Legalization also hangs heavy over the fate of trimmigrants, as they’re called. Sunshine, originally from South Korea, heard about the Emerald Triangle while traveling through Europe. “I’ve met a bunch of people [that] come for the American dream. This job is a lot of cash,” she said. “Heaps of money. You can get as much as you work.” Jean Félix, from Montreal, thinks of it “like fishing, you’ve gotta be really zen,” he says, to find work while hanging out in the streets of Garberville, waiting for growers to come down from the mountain in pickup trucks. Trimming machines are increasingly outpacing manual workers; growers are happy to dispense with one of the highest costs in producing pounds. After legalization, California residents will have the option of working in the cannabis industry as taxed employees, but the law leaves no room for unregulated foreign workers. “After all of them are gone, I’ll still be here,” Lizzy, a native Californian, said.
Nate left Chicago’s south side to grow weed in south Florida. As a convicted felon, he dead-ended after passing tests to become a licensed contractor. He simultaneously saw an opioid epidemic that affected friends and family in droves. So he moved to California. “Think about it,” he said, “with all these pharmaceutical companies, you gotta pay a couple hundred dollars for a couple pills, when you could grow a plant in your backyard and potentially heal yourself - or at least help yourself.”
Emerging research indicates that strains with high concentrations of CBD, a cannabinoid with reputed healing properties, has helped people suffering from anxiety as much as it has terminally ill children. CBD doesn’t get you high like THC does, which is one of the reasons it’s popular amongst medical patients.
“I don’t think I ever didn’t help somebody that I tried to help with cannabis,” Susan Schindler, a medicinal cannabis cultivator at Potter Valley Farms, said. “I may not have saved their lives, but I certainly made their life better when they were living.”

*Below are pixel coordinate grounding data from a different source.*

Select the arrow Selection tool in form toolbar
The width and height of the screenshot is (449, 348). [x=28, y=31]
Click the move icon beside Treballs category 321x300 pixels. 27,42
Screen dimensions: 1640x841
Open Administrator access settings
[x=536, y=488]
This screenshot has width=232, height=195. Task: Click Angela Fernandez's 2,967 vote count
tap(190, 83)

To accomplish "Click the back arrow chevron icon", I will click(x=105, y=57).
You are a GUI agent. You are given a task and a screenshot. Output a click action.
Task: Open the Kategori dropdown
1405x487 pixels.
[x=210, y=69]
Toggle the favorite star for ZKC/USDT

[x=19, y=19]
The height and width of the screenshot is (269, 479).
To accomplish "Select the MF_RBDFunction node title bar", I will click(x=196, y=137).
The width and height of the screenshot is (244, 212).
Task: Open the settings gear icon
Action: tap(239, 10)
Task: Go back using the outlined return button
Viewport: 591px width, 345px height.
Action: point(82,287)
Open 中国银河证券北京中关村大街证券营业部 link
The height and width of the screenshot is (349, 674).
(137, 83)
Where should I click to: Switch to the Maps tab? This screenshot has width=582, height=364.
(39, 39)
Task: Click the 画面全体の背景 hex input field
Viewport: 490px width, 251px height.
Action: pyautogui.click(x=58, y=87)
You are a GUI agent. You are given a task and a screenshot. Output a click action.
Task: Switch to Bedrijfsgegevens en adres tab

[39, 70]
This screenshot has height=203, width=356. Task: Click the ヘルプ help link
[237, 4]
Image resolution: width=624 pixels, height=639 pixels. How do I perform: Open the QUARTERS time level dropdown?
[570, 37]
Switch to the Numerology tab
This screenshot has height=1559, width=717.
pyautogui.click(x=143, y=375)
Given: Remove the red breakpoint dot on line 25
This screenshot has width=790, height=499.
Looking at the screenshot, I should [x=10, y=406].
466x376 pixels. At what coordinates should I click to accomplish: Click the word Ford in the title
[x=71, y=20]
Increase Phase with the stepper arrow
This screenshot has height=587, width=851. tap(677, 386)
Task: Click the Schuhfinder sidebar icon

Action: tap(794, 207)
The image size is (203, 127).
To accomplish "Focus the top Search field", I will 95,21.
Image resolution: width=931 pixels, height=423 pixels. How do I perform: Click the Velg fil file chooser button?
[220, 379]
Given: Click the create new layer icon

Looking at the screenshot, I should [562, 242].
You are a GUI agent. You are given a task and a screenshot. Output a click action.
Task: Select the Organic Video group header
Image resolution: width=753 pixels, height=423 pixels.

Wade Laughter, the wizened pioneer behind Harlequin, a high-CBD strain that he identified and propagated, fought back tears with each account of the children he had helped through medicinal cannabis. He volunteers with the Caladrius Network, an organization striving to provide cannabis medicine to patients at no cost, ever. The organization arose from founder Forrest Hurd’s efforts to provide care for his son, Silas, who suffers from a rare, catastrophic form of intractable epilepsy. High-CBD strains of cannabis provided the only relief from a condition that at one point caused Silas to experience more than one thousand seizures per month.
Cannabis means many things to many people: to some, it’s money; to others, it’s freedom; to others yet, it may be both. To an Argentinian trimmigrant, it might mean adventure. To heritage farmers, concerned about quality in a corporate world, cannabis could be the rock in David’s slingshot. To parents of a sick child, it might be a miracle. Whatever its significance, the industry has an opportunity to bring its vision for ethics into the world as it steps into what some estimate may be a multi-billion dollar inheritance in the regulated market.
Because the Green Rush, after all, is about money. But what happens after the Green Rush will be up to the World of Weed.